9. The gas cylinder actuator according to claim 1, wherein the sealing means are constituted by an annular gasket which is pressed between an outer surface of the stem portion and a facing portion of the internal surface of the jacket.

10. The gas cylinder actuator according to claim 2, wherein said bushing has, at the external annular recess, an external radial protrusion, which is designed to absorb the impact of the bushing with the piston portion, either by deforming so as to allow the bushing to move together with the piston portion, or by breaking and separating from the remainder of the bushing.

11. The gas cylinder actuator according to claim 1, wherein said bushing has an axial protrusion which is configured to damage the sealing means when the bushing is pushed outward in the direction of the axis by the piston portion in the event of uncontrolled return.

12. The gas cylinder actuator according to claim 1, wherein said stem portion is constituted by a cylindrical body which is continuous, i.e., which does not have a radial hole.

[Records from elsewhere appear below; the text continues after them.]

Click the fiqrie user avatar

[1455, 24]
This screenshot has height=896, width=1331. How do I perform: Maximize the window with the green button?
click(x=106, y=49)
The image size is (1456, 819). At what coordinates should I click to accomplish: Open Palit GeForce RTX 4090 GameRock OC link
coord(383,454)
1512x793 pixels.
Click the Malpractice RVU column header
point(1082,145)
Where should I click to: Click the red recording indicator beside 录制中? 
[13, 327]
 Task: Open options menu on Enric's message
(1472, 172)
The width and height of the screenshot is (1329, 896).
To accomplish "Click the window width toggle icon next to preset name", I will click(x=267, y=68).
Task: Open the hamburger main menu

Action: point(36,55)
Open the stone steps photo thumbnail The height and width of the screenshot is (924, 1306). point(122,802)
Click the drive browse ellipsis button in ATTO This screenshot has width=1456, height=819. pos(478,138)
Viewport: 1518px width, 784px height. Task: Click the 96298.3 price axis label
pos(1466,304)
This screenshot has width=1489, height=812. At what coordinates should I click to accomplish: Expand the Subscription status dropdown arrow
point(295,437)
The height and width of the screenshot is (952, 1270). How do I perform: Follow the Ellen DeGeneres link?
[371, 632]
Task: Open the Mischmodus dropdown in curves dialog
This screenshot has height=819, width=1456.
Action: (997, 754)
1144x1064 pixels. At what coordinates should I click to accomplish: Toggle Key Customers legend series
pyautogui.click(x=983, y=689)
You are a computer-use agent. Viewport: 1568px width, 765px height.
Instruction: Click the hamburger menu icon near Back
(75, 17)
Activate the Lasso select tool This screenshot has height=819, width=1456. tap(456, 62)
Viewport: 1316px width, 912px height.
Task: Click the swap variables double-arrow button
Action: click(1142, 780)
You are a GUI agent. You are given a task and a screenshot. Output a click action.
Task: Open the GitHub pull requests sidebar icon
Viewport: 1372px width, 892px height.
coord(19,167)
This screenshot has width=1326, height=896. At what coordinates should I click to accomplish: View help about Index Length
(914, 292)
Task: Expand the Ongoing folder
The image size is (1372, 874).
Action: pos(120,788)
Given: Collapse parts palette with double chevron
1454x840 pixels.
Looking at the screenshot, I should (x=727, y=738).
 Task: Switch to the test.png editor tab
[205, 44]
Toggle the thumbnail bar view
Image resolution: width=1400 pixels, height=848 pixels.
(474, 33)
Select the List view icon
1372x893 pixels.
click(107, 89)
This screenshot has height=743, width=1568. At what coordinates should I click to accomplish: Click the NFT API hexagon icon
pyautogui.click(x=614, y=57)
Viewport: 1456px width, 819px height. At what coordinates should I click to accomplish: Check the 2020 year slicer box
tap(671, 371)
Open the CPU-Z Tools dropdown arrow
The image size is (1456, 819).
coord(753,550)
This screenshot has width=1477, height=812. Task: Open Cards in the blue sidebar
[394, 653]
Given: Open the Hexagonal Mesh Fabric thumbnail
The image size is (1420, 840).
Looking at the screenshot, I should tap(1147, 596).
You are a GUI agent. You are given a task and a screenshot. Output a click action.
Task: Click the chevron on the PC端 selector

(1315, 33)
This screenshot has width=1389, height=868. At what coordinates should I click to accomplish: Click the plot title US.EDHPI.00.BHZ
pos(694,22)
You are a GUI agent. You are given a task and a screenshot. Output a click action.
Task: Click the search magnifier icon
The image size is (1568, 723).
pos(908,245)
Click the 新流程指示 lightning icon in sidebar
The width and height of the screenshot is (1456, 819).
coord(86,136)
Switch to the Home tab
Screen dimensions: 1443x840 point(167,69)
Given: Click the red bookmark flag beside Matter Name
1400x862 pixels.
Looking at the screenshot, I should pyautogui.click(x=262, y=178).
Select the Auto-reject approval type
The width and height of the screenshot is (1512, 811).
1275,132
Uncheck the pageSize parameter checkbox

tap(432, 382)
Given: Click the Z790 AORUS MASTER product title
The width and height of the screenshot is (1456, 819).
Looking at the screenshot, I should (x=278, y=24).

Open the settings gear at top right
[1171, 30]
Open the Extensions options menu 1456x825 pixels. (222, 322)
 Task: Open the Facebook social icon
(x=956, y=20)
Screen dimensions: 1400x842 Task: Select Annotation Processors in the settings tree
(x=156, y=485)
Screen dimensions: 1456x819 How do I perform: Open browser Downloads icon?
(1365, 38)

13. The gas cylinder actuator according to claim 1, wherein the piston-stem has, on an outer surface of the stem portion, a longitudinal recess, which extends in an axial direction for a length such as to allow a discharge of the pressurized gas between the stem portion and the sealing means when the longitudinal recess is partly facing the bushing and is partly facing said sealing means.

14. The gas cylinder actuator according to claim 1, wherein the kinetic energy of the piston-stem is dissipated predominantly by friction between the piston and the conical surface of said bushing.